[Saved entries]
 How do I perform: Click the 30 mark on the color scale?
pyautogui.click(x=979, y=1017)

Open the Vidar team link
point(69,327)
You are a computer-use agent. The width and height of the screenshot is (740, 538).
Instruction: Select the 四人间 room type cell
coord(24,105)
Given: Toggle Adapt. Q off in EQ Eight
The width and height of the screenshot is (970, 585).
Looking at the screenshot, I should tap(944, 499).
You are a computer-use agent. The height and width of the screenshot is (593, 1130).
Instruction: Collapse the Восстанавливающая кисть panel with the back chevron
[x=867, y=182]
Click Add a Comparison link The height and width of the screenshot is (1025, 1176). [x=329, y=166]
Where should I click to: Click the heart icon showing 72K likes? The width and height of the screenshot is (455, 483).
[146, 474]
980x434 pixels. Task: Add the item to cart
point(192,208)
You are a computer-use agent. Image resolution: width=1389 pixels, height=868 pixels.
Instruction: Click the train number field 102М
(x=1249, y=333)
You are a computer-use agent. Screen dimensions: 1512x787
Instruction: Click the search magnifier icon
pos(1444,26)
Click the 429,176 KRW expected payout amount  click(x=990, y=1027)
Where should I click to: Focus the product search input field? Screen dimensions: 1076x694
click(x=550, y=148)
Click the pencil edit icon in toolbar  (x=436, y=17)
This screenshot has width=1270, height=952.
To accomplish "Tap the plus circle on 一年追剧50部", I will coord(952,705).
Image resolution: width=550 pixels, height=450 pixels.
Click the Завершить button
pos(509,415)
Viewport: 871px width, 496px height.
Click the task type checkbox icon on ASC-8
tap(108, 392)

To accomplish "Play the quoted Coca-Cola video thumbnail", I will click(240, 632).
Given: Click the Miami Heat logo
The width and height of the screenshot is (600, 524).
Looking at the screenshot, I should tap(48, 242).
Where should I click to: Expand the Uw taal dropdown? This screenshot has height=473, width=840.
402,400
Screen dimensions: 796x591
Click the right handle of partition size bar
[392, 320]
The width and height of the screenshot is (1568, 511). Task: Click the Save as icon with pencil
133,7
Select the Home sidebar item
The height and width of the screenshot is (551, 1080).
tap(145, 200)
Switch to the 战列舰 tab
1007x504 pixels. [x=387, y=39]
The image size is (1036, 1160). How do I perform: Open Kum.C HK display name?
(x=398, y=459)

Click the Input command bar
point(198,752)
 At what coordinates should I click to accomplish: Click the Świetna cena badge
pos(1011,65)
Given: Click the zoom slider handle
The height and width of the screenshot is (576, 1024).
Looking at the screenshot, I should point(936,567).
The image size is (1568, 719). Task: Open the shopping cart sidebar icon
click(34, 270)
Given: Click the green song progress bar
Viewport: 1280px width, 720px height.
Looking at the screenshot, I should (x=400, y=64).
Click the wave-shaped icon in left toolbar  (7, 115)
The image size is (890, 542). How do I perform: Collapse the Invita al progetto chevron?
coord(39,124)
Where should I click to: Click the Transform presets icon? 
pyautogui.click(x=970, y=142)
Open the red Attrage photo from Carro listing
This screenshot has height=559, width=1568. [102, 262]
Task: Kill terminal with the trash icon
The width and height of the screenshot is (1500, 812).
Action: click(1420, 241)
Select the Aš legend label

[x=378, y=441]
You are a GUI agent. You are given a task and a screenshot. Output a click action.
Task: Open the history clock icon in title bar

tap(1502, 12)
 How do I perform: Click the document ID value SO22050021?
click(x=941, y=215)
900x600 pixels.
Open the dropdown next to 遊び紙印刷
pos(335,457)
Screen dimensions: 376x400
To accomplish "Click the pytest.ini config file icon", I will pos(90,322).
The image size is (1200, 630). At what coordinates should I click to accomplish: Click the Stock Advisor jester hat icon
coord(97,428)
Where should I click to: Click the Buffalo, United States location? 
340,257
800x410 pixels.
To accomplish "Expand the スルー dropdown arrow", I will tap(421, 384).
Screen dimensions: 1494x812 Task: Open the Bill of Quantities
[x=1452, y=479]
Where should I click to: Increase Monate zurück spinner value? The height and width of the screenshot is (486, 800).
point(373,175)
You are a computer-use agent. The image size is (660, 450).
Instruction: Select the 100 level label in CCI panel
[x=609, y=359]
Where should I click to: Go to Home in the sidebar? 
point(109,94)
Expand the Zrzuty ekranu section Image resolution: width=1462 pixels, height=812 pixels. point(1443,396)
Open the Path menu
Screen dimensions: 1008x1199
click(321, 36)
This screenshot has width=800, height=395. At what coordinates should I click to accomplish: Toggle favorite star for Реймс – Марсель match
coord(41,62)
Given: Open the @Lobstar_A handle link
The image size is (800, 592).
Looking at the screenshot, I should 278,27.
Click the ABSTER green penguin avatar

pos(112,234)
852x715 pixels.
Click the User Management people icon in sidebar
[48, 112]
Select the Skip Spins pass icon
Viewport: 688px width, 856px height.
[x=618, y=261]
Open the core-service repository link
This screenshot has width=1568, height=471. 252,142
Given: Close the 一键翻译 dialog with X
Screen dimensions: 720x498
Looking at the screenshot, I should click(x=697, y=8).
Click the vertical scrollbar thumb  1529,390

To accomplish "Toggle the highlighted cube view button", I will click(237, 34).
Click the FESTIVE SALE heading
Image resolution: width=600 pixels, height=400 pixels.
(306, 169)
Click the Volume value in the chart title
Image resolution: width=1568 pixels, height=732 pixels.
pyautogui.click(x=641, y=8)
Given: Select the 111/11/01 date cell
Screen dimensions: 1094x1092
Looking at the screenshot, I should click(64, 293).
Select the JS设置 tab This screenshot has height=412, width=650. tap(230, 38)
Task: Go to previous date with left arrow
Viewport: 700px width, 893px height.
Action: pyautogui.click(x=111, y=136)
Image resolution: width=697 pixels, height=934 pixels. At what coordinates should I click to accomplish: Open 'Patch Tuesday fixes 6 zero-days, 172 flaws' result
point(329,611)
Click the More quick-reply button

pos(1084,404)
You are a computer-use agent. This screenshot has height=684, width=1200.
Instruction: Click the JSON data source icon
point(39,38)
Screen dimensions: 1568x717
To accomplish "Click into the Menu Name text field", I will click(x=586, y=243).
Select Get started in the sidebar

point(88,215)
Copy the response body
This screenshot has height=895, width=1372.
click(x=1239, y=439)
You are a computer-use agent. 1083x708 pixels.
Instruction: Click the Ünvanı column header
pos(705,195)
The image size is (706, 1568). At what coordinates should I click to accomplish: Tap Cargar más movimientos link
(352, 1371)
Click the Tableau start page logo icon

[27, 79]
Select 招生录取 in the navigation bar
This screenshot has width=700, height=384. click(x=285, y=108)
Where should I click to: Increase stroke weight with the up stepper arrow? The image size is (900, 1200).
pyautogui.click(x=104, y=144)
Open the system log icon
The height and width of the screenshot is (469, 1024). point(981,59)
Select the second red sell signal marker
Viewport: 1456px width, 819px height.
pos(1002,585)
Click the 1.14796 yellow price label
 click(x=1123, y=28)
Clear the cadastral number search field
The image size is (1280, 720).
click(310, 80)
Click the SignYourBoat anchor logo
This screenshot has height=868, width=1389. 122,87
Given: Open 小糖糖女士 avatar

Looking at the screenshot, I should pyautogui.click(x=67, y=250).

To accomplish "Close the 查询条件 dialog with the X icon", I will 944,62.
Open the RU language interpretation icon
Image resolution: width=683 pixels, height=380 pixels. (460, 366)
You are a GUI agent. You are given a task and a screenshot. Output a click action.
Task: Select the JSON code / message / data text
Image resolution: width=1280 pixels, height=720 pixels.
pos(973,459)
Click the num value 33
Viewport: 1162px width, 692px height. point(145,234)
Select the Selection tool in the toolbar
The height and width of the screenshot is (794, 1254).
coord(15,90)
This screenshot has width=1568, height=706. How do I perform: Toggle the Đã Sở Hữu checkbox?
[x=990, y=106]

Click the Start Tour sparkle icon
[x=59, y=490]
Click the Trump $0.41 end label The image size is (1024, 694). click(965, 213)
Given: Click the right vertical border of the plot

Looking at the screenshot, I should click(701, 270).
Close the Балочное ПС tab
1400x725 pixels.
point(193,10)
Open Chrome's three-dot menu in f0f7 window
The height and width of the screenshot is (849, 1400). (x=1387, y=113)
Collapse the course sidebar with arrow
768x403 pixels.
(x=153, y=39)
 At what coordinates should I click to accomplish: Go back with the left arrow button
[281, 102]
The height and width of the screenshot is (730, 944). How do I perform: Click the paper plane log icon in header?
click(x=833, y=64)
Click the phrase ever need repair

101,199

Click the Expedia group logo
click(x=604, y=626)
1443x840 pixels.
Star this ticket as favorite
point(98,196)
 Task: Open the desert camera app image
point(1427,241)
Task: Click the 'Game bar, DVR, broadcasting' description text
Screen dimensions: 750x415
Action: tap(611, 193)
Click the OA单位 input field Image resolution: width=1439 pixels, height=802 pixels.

• **The problem**
Set every line down again exactly. Begin with the first line of the entries and finish with the line containing "Given: Toggle Adapt. Q off in EQ Eight".

• **Output below**
 How do I perform: Click the 30 mark on the color scale?
pyautogui.click(x=979, y=1017)

Open the Vidar team link
point(69,327)
You are a computer-use agent. The width and height of the screenshot is (740, 538).
Instruction: Select the 四人间 room type cell
coord(24,105)
Given: Toggle Adapt. Q off in EQ Eight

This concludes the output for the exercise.